— Ejercicios —
1. Devuelve el pasaje del fragmento sobre la saliva que empieza en las palabras «Llenas de materia…» y acaba después de «de las heridas.».
2. Según el fragmento sobre la saliva, ¿qué sustancia química de la saliva humana colabora con la rápida cicatrización de las heridas?

— Fragmento citado —
↓

De Juan de Ribera, arzobispo de Valencia y patriarca de Antioquía (siglo XVI), se nos dice que curaba las llagas lamiéndolas y besándolas a su amigo el dominico san Luis Bertrán. Pedro de Ribadeneyra en La vida de Ignacio de Loyola escribió, al referirse a la santidad de Francisco Javier: «Señálabase entre todos… en la caridad y misericordia con los pobres y en la entera y perfecta victoria de sí mismo, porque no contento de hacer todos los oficios asquerosos que se podían imaginar, por vencer perfectamente el horror y asco que tenía, lamía y chupaba algunas veces las llagas llenas de materia a los pobres».
Llenas de materia… uf, sólo pensarlo da repelús. Hoy se sabe del poder terapéutico que tiene la saliva y que ésta es recomendable para determinadas dolencias. Los saludadores, por ejemplo, la utilizaban para curar a enfermos de hidrofobia y no digamos las madres, como remedio popular, cuando sus hijos tienen moratones o heridas. Se han publicado investigaciones en donde la ciencia determina que la saliva humana actúa como un agente curativo, pues su contenido cuenta con una sustancia química, llamada histatina, que colabora con la rápida cicatrización de las heridas.

¿Acaso sabían estos místicos que la saliva tiene tantas cualidades gracias a sus agentes antihongos, antivirales, antibacterianos y antiinflamatorios?
Fuera de nuestras fronteras, la beata alemana Ana Catalina Emmerick, célebre estigmatizada, hizo algo parecido. En el libro del padre Schmoeger, donde se recogen sus experiencias, se dice que:
«Siendo todavía muy pequeña, tenía que vendar las heridas a los vecinos, porque lo hacía con más cuidado y suavidad. Cuando veía alguna llaga, decía para mis adentros: “Si la oprimo, le dolerá mucho; pero debe salir el pus”. Y tuve la idea de chupar las llagas, y se curaban. Nadie me ha enseñado esto; me lo ha sugerido el deseo que tenía de que se curasen. Al principio sentía asco; pero este mismo asco me movió a vencerlo, porque es señal de falsa compasión. Cuando vencía pronto el asco, experimentaba una gran alegría; me acordaba entonces de nuestro Señor Jesucristo, que así obró por la salud de todos».
Casos curiosos -pero verídicos- de la fe, la mística, la medicina y la saliva. Para concluir me quedo con la canción de Melendi (“Loco”) cuando dice: “Si estoy en carne viva, no me tires alcohol, cúrame con saliva”. Pues eso.

↑

— Datos —
↓

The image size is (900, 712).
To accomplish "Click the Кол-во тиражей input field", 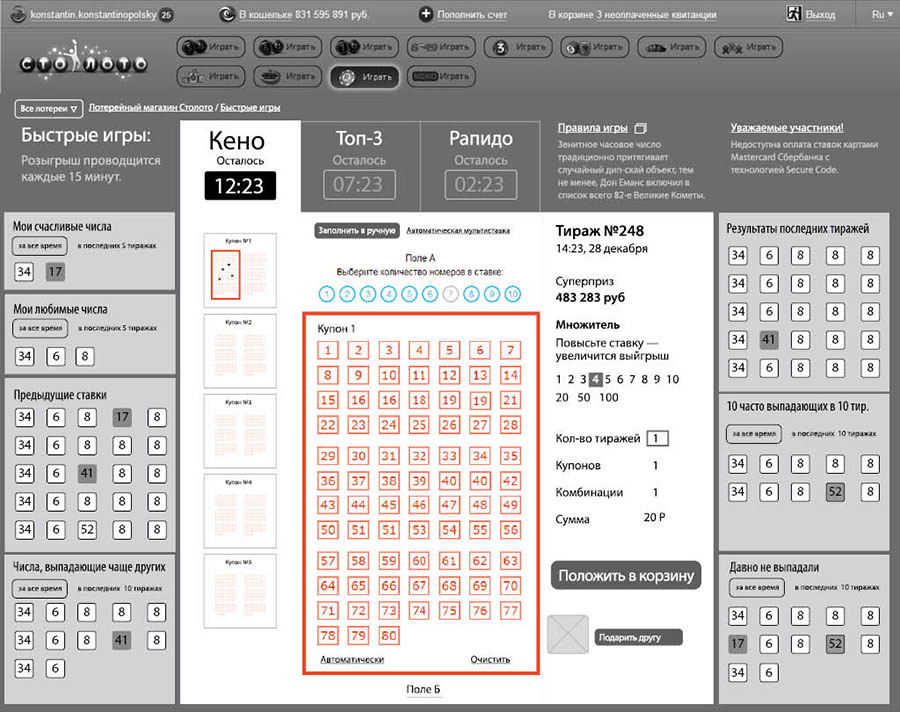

↑

— Soluciones —
1.
Llenas de materia… uf, sólo pensarlo da repelús. Hoy se sabe del poder terapéutico que tiene la saliva y que ésta es recomendable para determinadas dolencias. Los saludadores, por ejemplo, la utilizaban para curar a enfermos de hidrofobia y no digamos las madres, como remedio popular, cuando sus hijos tienen moratones o heridas. Se han publicado investigaciones en donde la ciencia determina que la saliva humana actúa como un agente curativo, pues su contenido cuenta con una sustancia química, llamada histatina, que colabora con la rápida cicatrización de las heridas.

2. La histatina.